- **Required task**:
In the listing below, copy every line from the one containing "1388x868 pixels. How" through the end of the listing, requests included. Shift each coordinate in the answers by adding 133 to it, and leave out the pictures.

- **Data in this exercise**:

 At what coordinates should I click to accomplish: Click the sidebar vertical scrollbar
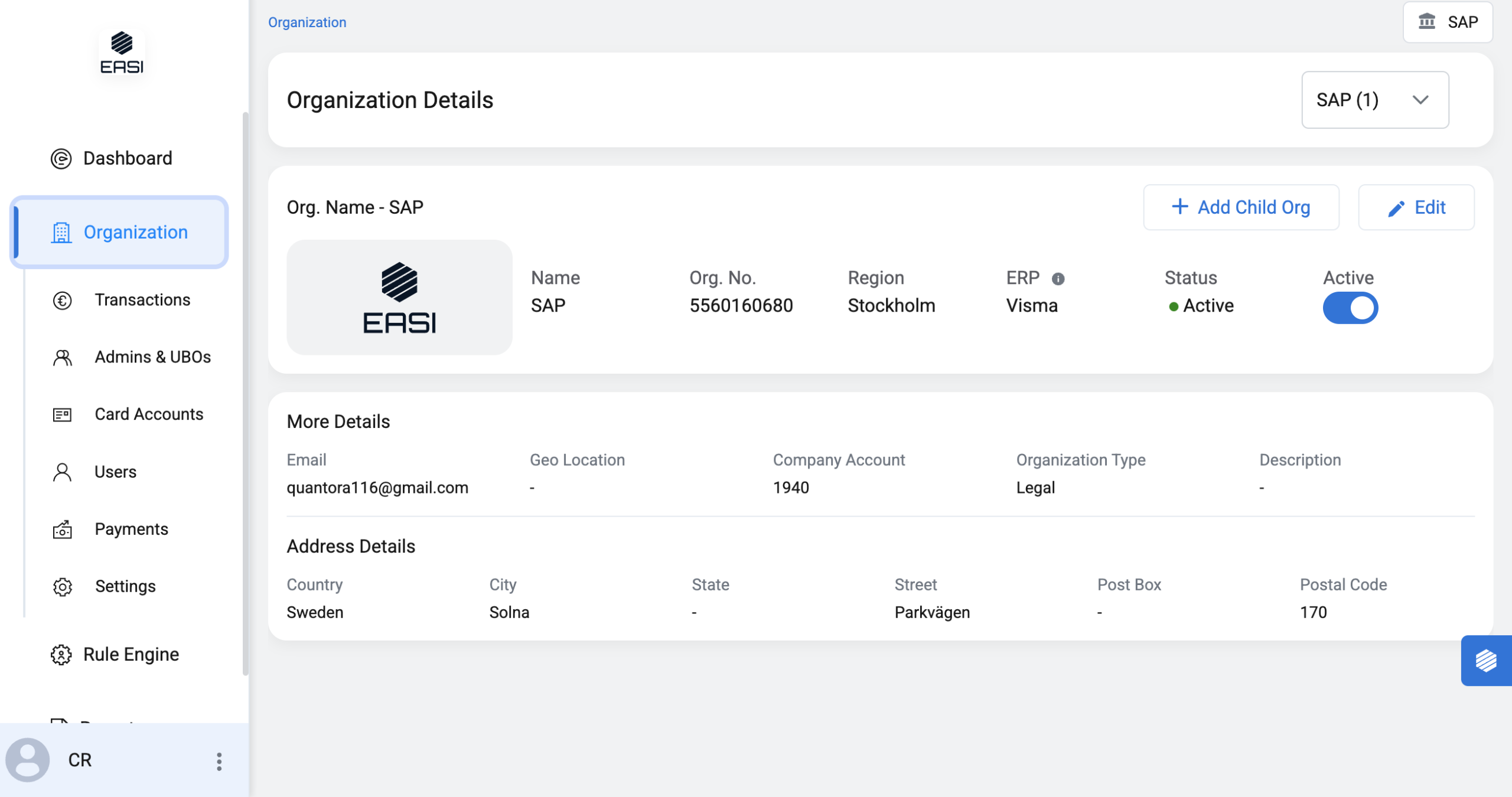point(245,390)
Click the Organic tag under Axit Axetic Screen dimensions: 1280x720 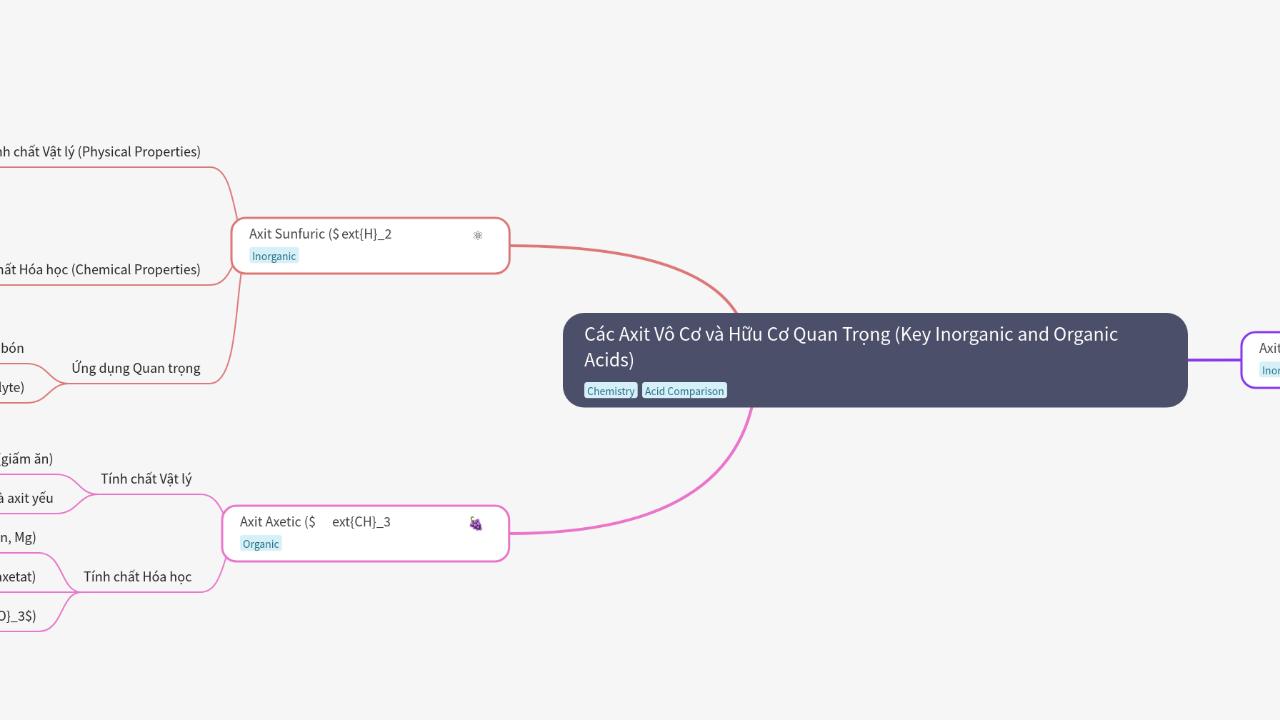[x=261, y=544]
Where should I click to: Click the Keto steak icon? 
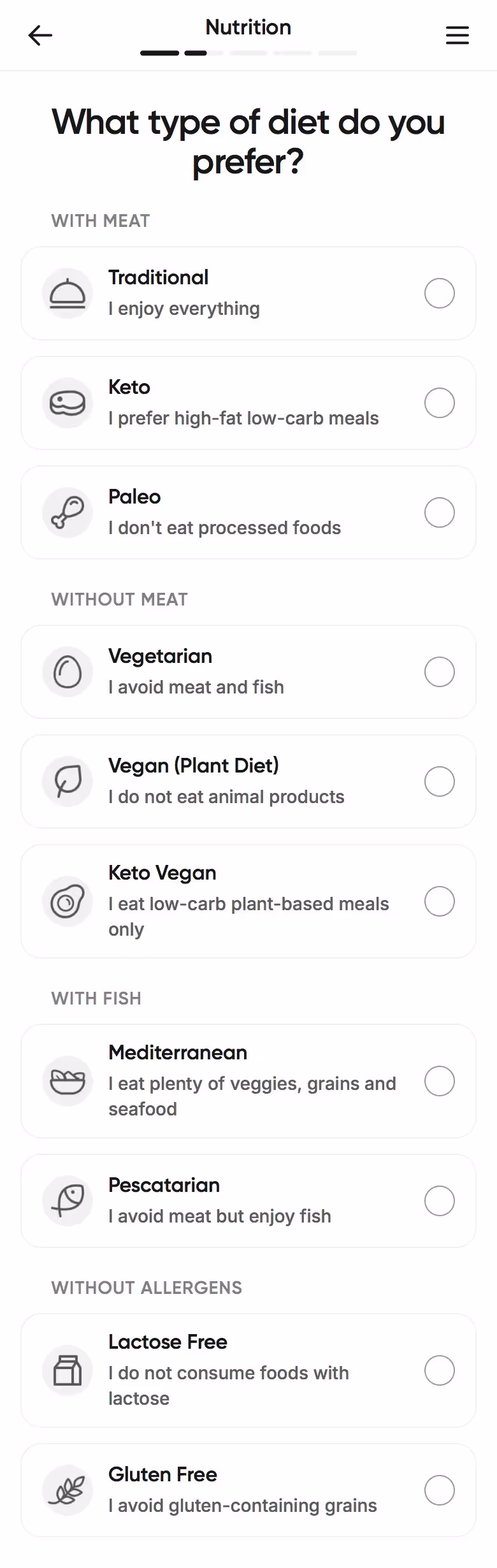click(68, 403)
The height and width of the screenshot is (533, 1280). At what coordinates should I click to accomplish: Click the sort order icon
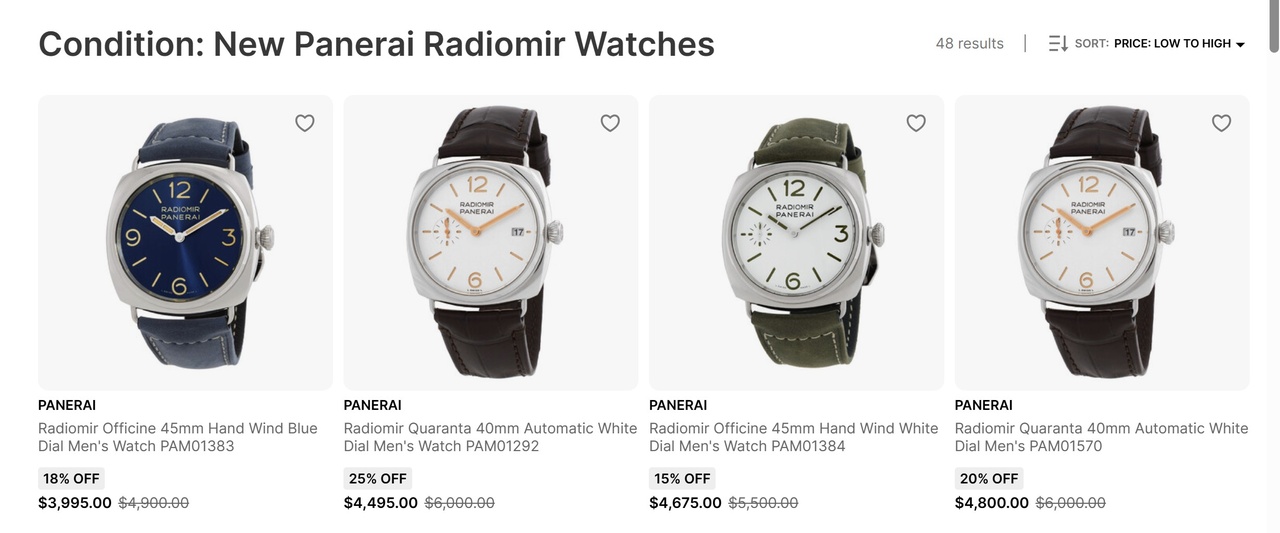tap(1058, 43)

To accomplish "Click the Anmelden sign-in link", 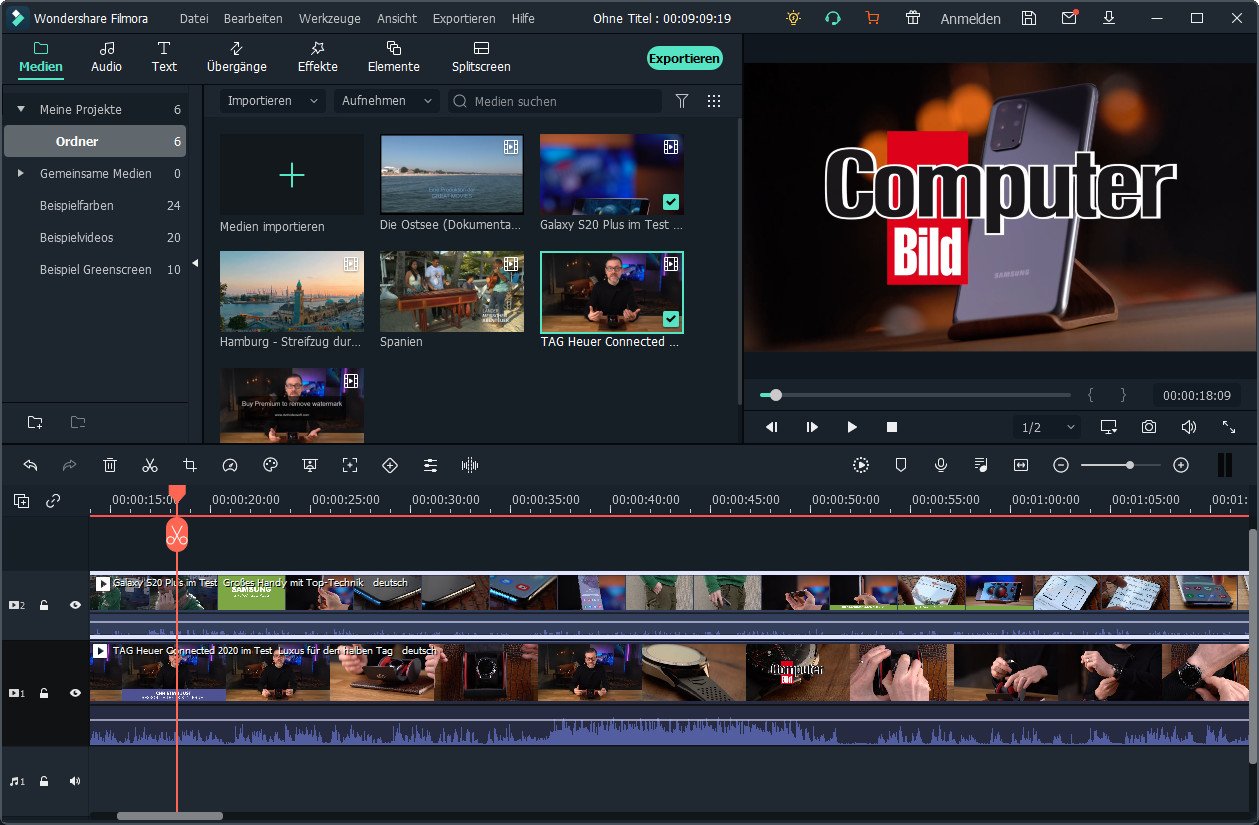I will (x=970, y=18).
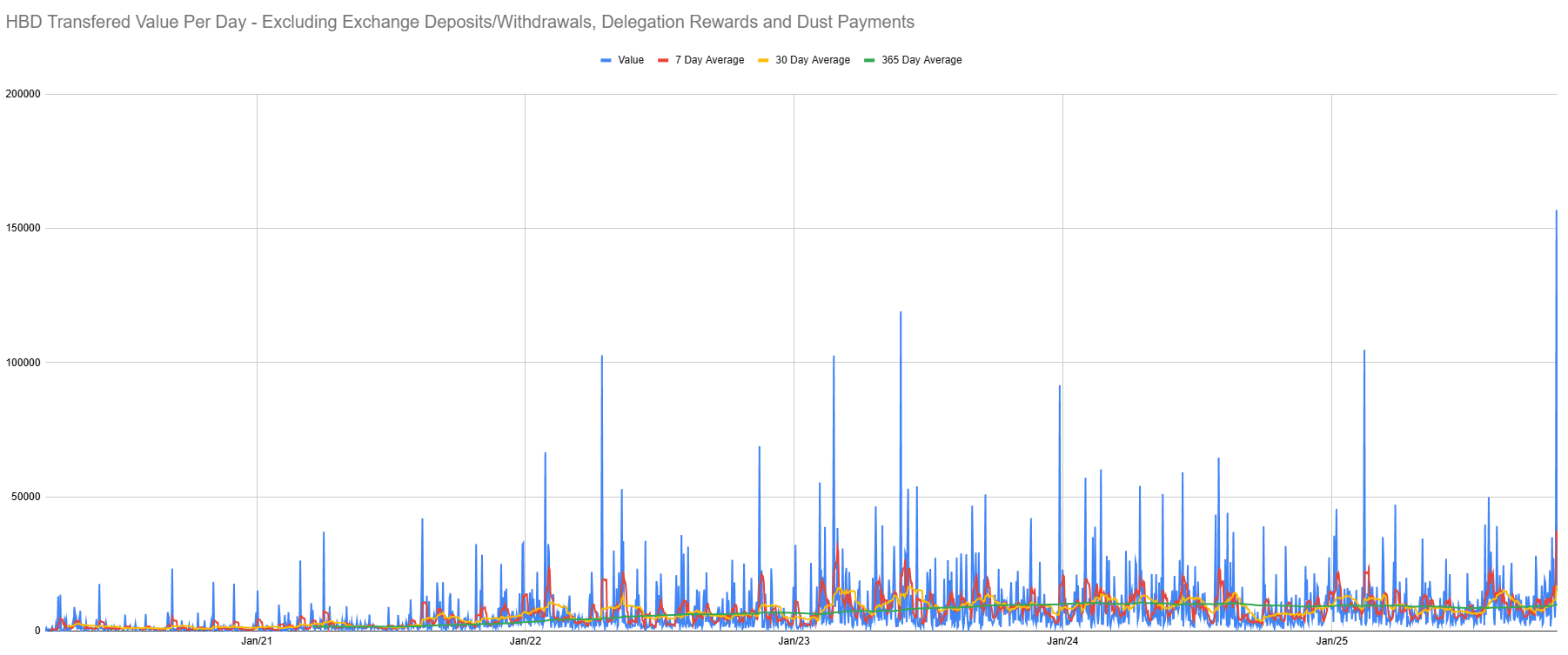Toggle the 7 Day Average legend label
Screen dimensions: 1568x655
[709, 60]
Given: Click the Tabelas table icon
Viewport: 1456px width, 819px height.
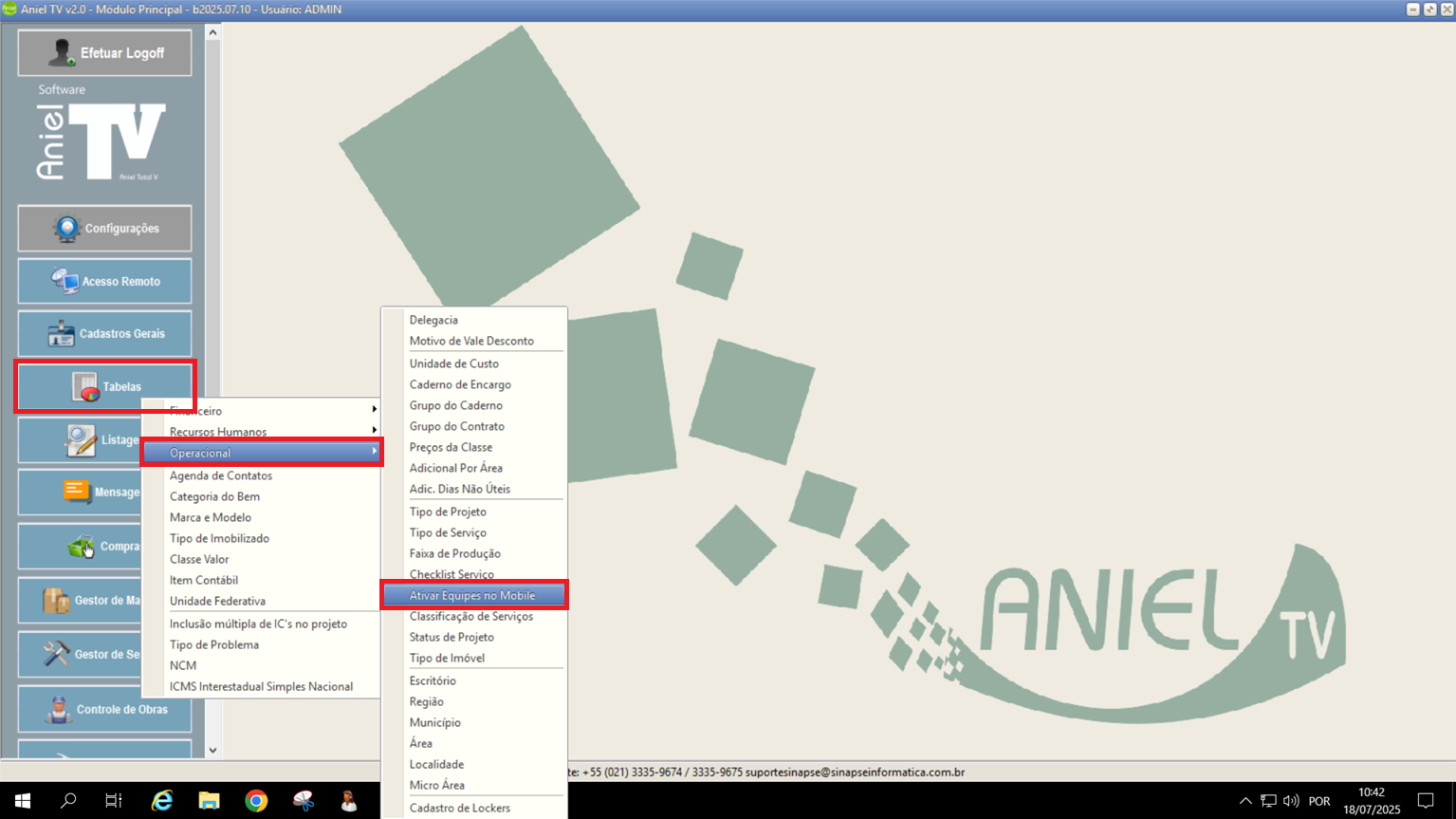Looking at the screenshot, I should (85, 387).
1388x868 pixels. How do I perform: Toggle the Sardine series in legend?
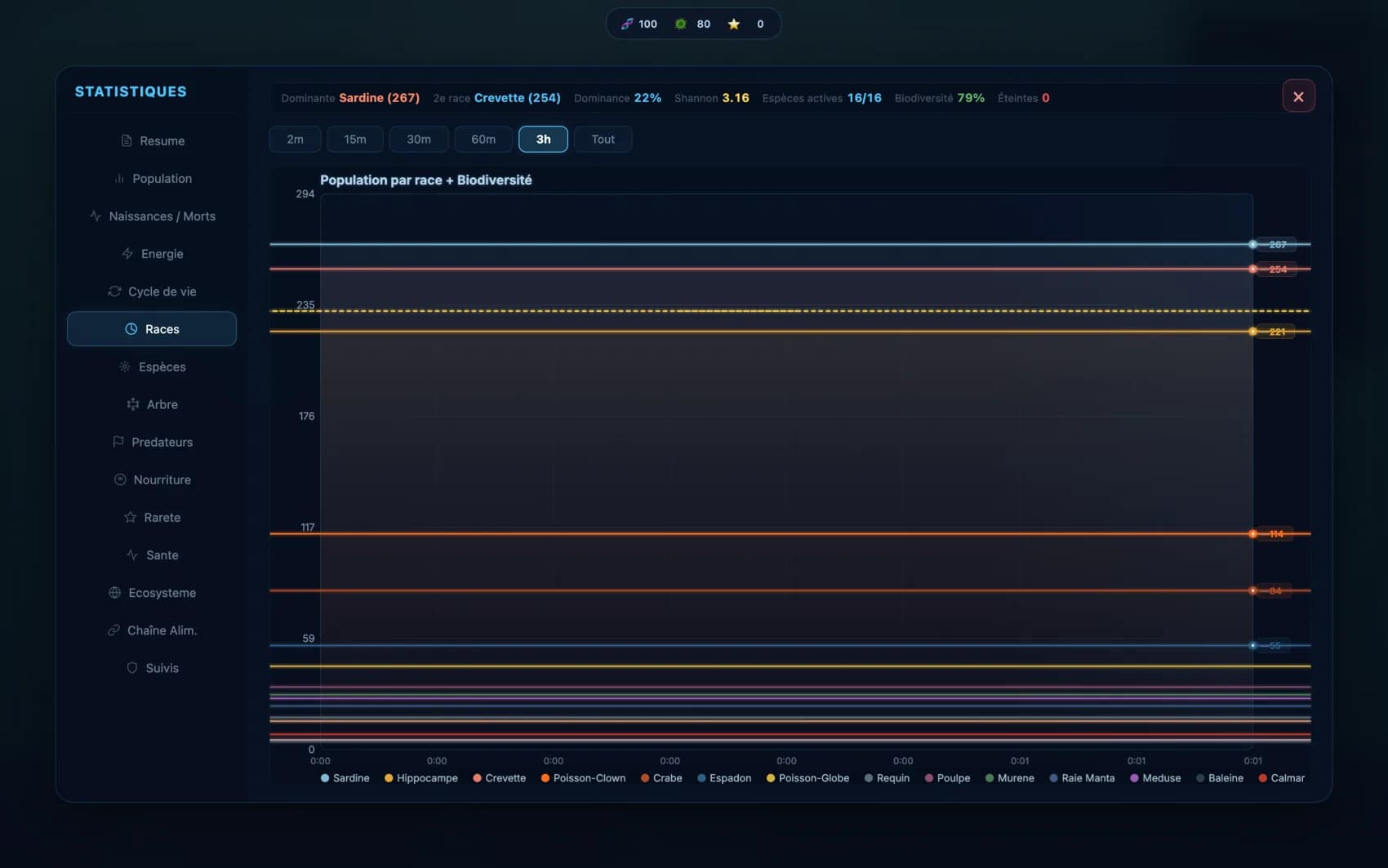[345, 778]
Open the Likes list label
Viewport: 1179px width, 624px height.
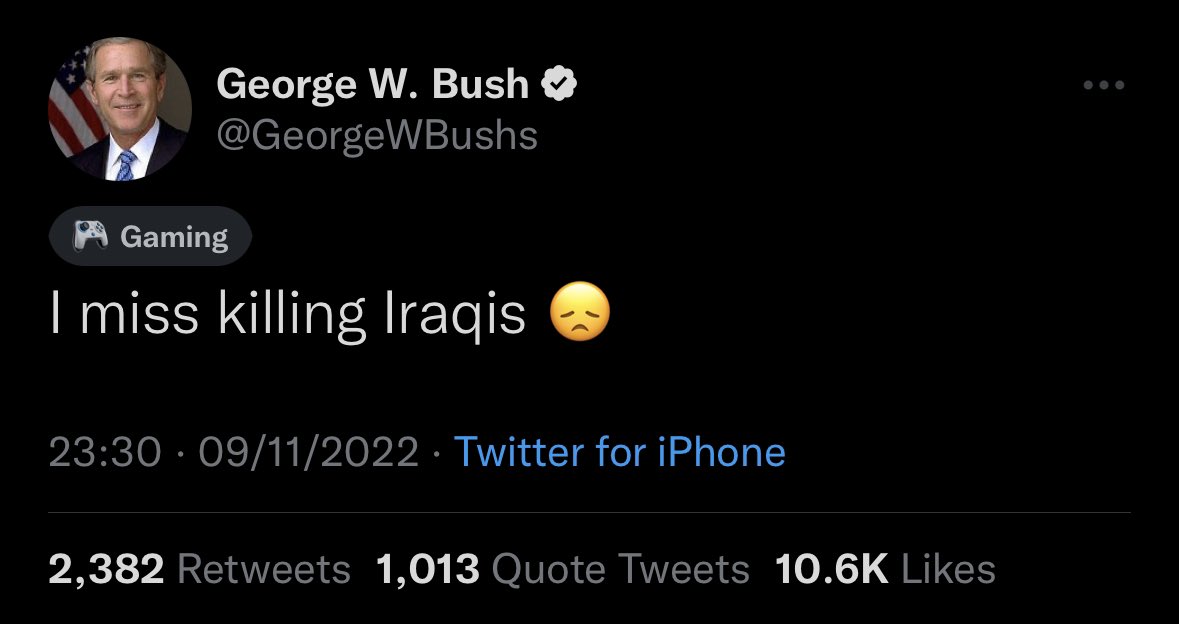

- **Correct output**:
1388x868 pixels. How do I perform: Toggle the Sardine series in legend?
[478, 911]
Open the Likes list label
Viewport: 1179px width, 624px height.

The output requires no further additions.